■ 目標 A
記録のうち、「How do I perform: Toggle」を含む行から始めて「pyautogui.click(x=1155, y=26)」を含む行までを、両端の行も含め、1行を1つの文字列とするJSONのリストに書き直してください。空行は入れない。

日本の奇祭
- Hisahito Terada
- 7月27日
- 読了時間: 7分
更新日:4 日前

千夜千冊457夜・歴象篇、合田一道さんの『日本の奇祭』を読んで思い浮かんだことを書いています。
「地球温暖化で今年は蝉が少ないらしいよ」と誰かが言っていたが、ぼくの家の周りでは、今年もワンワンと蝉が鳴き、朝にはアキアカネが飛びはじめたので、なんでそんなことを言っているのか奇妙に感じた。ニュースで聞いた話らしい。

■ 目標 B
本文で行頭に「-」が付いている項目をすべて挙げよ。

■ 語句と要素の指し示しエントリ

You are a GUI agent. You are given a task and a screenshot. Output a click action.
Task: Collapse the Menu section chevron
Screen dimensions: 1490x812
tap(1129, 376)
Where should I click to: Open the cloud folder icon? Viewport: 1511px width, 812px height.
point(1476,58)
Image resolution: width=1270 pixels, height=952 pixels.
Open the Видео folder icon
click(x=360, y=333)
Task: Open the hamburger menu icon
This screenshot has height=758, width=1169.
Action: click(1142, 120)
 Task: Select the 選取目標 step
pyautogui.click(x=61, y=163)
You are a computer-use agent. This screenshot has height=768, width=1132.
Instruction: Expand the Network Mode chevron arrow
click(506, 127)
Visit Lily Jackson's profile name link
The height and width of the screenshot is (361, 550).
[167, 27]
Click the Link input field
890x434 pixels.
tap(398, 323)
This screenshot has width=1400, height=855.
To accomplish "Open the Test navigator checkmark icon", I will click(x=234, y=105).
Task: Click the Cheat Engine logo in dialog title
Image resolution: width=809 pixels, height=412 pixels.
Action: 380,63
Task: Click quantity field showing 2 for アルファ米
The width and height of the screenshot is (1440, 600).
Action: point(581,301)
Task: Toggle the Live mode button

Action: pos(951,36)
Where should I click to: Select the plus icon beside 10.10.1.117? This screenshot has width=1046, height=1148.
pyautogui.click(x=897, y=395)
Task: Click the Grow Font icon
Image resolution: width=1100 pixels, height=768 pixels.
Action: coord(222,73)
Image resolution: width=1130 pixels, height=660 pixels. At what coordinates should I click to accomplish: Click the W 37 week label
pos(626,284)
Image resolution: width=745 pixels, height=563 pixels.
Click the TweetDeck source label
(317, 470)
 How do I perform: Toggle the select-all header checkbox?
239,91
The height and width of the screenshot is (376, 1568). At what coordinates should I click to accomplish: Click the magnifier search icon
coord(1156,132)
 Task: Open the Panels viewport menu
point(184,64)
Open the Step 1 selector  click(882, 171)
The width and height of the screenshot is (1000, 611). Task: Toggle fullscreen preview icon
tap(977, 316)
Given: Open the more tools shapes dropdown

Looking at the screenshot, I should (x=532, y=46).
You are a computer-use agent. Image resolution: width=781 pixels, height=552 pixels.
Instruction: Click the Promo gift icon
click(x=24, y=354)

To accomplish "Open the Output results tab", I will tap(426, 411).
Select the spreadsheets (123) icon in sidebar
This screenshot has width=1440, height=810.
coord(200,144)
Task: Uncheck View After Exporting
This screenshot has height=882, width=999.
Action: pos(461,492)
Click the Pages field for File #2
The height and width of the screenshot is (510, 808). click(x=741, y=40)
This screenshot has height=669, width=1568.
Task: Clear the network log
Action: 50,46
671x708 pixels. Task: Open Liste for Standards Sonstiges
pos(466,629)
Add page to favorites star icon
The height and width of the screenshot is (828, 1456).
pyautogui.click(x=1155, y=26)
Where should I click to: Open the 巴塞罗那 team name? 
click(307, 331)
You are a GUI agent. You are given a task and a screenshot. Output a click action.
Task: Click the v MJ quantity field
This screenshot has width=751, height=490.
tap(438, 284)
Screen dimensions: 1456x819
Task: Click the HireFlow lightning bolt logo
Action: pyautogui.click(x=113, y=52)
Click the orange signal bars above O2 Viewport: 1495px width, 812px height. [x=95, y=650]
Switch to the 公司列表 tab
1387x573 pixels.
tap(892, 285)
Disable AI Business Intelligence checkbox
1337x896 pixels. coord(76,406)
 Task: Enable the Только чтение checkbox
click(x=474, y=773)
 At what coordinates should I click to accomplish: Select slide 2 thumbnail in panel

■ 正解出力 A
[
  " How do I perform: Toggle the select-all header checkbox?",
  "239,91",
  "The height and width of the screenshot is (376, 1568). At what coordinates should I click to accomplish: Click the magnifier search icon",
  "coord(1156,132)",
  " Task: Open the Panels viewport menu",
  "point(184,64)",
  "Open the Step 1 selector  click(882, 171)",
  "The width and height of the screenshot is (1000, 611). Task: Toggle fullscreen preview icon",
  "tap(977, 316)",
  "Given: Open the more tools shapes dropdown",
  "Looking at the screenshot, I should (x=532, y=46).",
  "You are a computer-use agent. Image resolution: width=781 pixels, height=552 pixels.",
  "Instruction: Click the Promo gift icon",
  "click(x=24, y=354)",
  "To accomplish \"Open the Output results tab\", I will tap(426, 411).",
  "Select the spreadsheets (123) icon in sidebar",
  "This screenshot has width=1440, height=810.",
  "coord(200,144)",
  "Task: Uncheck View After Exporting",
  "This screenshot has height=882, width=999.",
  "Action: pos(461,492)",
  "Click the Pages field for File #2",
  "The height and width of the screenshot is (510, 808). click(x=741, y=40)",
  "This screenshot has height=669, width=1568.",
  "Task: Clear the network log",
  "Action: 50,46",
  "671x708 pixels. Task: Open Liste for Standards Sonstiges",
  "pos(466,629)",
  "Add page to favorites star icon",
  "The height and width of the screenshot is (828, 1456).",
  "pyautogui.click(x=1155, y=26)"
]

■ 正解出力 B
Hisahito Terada
7月27日
読了時間: 7分